Right purty! Please identify for the less-trained eye.


----------



## YFZsandrider (Feb 28, 2009)

They are both Dan Wessons. The 5'' on top is a PM 7 in .45 and the commander length on bottom is a CBOB(Commanderr Bobtail) in .45 ACP as well.

Most look at the CBOB as DW's flagship model, but the accuracy of the PM 7 absolutely blows me away!


----------



## jimmy (Feb 3, 2009)

Oh lala...:smt082


----------



## CentexShooter (Dec 30, 2007)

Very Sweet!


----------



## DevilsJohnson (Oct 21, 2007)

Nice..Swear man there's nothing that compares to a nice looking 1911:smt023

I am doing some upgrades to a couple of my 1911's.

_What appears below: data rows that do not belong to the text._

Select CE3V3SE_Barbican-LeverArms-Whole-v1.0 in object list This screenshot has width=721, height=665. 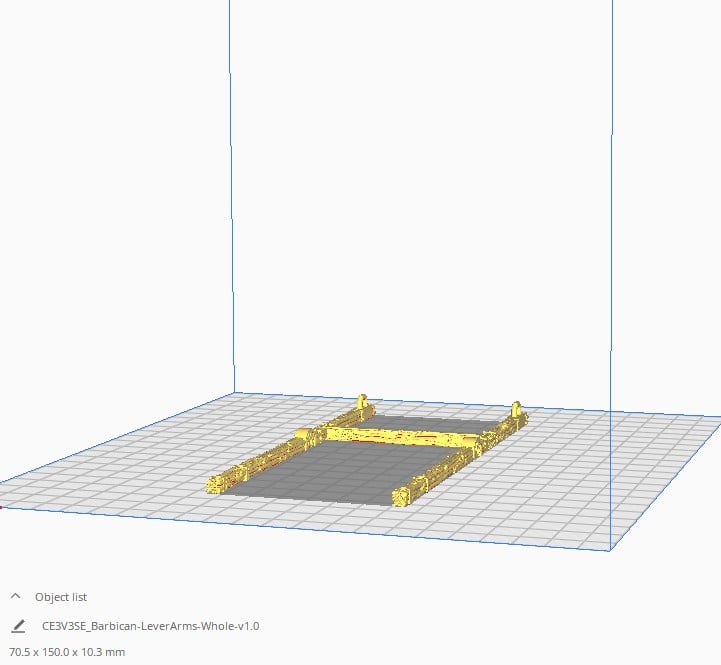tap(150, 626)
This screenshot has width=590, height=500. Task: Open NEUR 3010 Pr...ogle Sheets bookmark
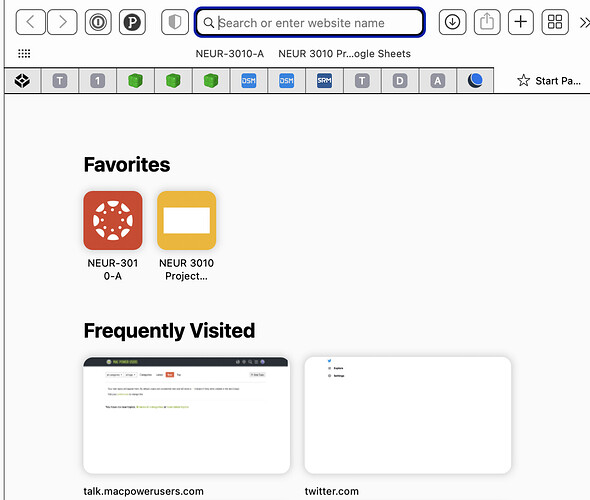coord(344,54)
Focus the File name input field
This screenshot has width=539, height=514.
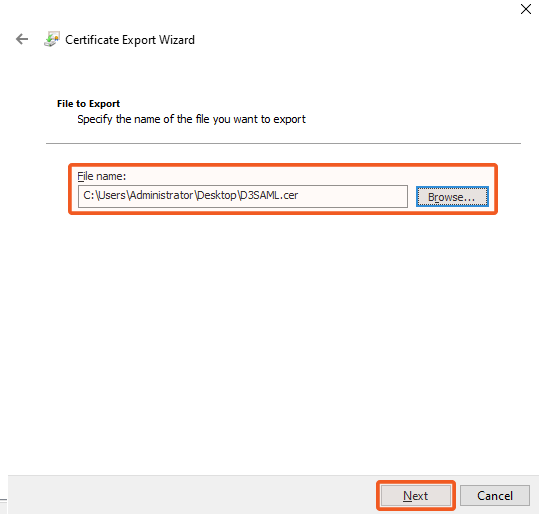point(243,196)

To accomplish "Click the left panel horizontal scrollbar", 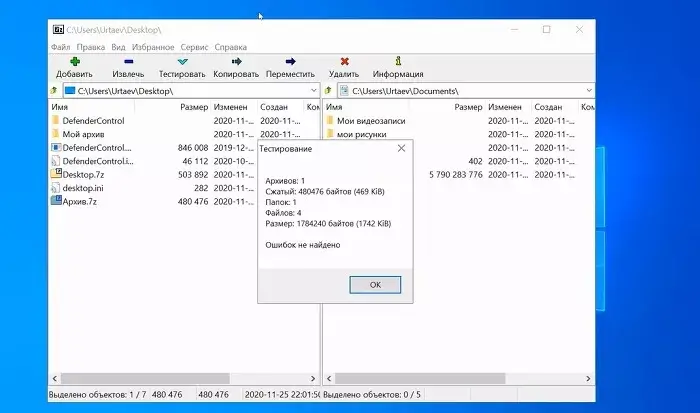I will [180, 379].
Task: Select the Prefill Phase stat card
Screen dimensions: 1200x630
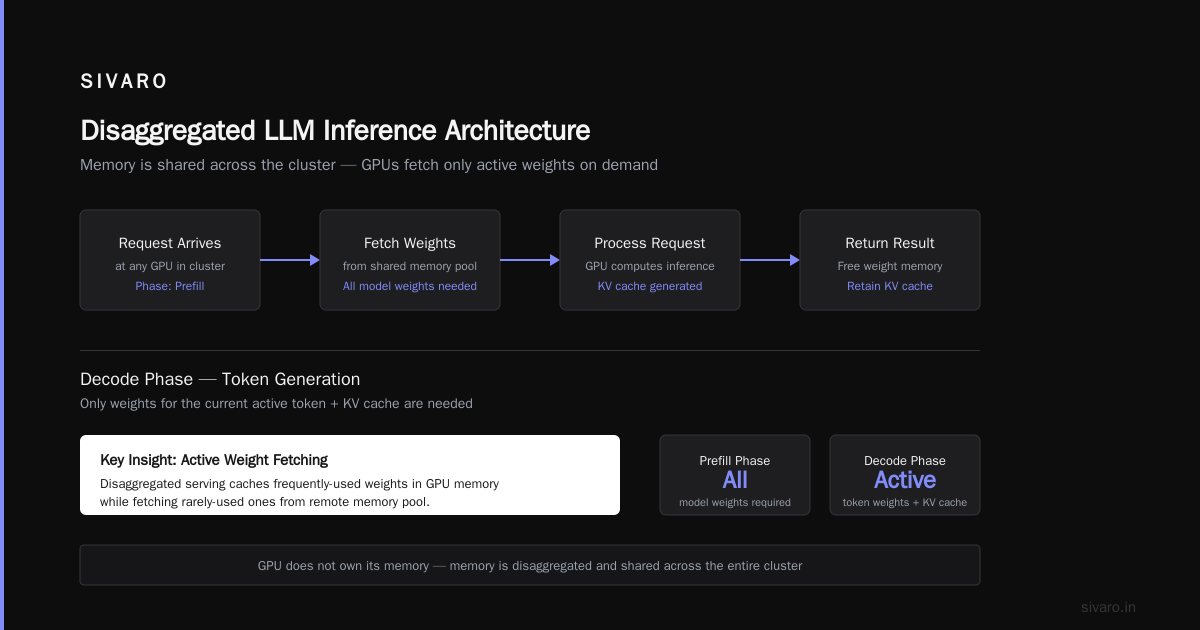Action: click(735, 475)
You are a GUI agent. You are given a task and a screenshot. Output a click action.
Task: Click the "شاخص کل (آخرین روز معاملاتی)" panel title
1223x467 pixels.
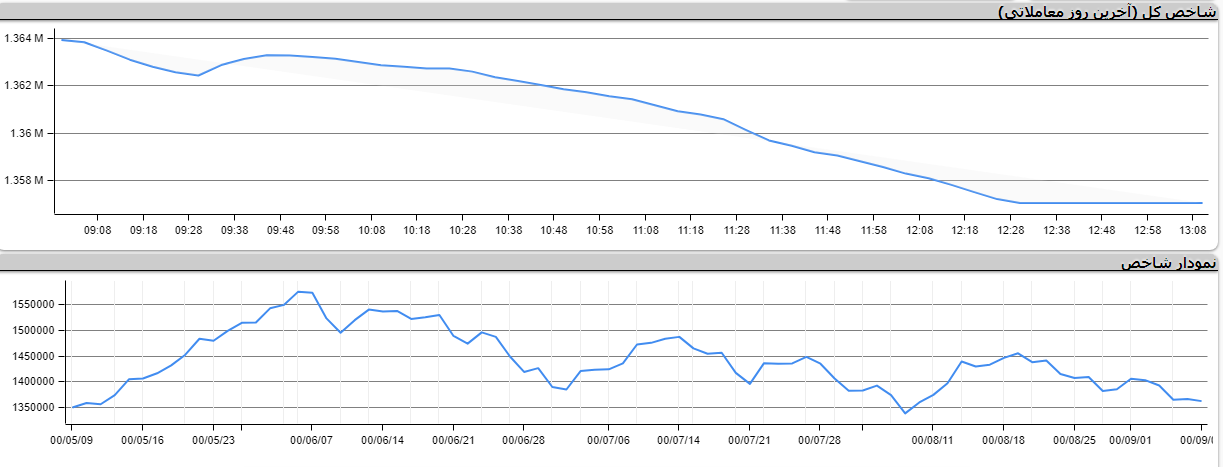[x=1107, y=12]
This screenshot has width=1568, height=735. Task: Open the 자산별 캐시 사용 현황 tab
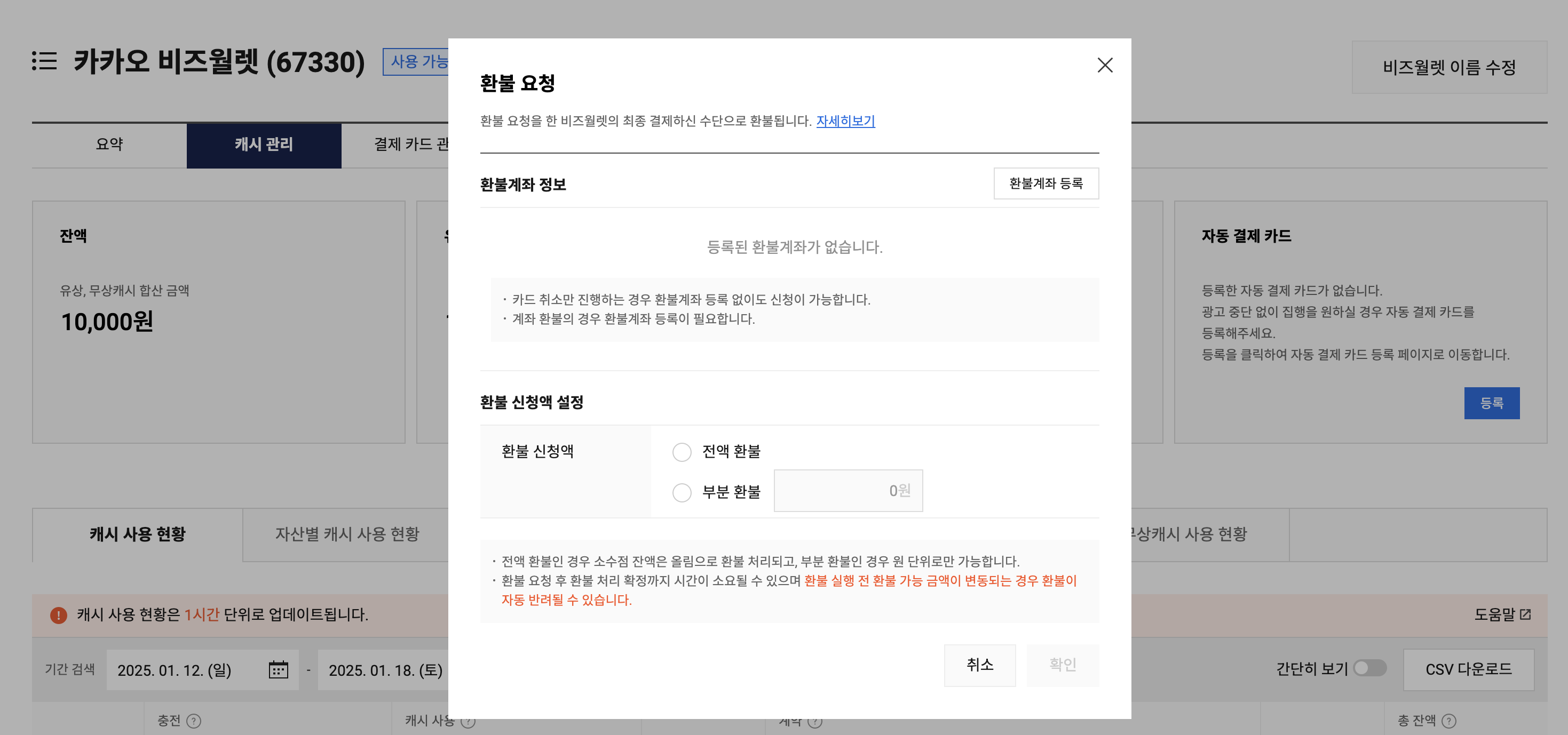(347, 534)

Maybe I'll learn how to take a decent pic by the time they are done..heh


----------



## YFZsandrider (Feb 28, 2009)

DevilsJohnson said:


> Nice..Swear man there's nothing that compares to a nice looking 1911:smt023
> 
> I am doing some upgrades to a couple of my 1911's. Maybe I'll learn how to take a decent pic by the time they are done..heh


I think lighting is one of the biggest issues. You can tell I haven't mastered that yet!


----------



## Baldy (Jun 21, 2006)

Very good looking pair you have for sure. Good luck with them both. :smt033


----------



## gmaske (Jan 7, 2008)

Make a fellow 1911 owner proud! I'm real partial to Commander's myself. Fit and finish looks perfect on both.


----------



## gunluver (Jul 23, 2009)

mmmmm, gun porn! Nice looking set you have there!


----------



## hercster (Oct 1, 2009)

*SIG P-226 X-Five >40 All round w/ Nill grips*

http://lh4.ggpht.com/_Ur_4dImnPMw/StdGio7CiEI/AAAAAAAAABM/d5A-7H3fTVE/s800/BestBoy.jpg?imgmax=800


----------



## eggs217 (Aug 27, 2009)

Very nice pair,nice finish also.I have a PM7 myself with about 2K through it ,very accurate & always goes bang!


----------



## nUgZ (Nov 22, 2009)

Stunning! Thanks for sharing.


----------



## Bgreg (Jan 29, 2010)

Very sweet..:smt023


----------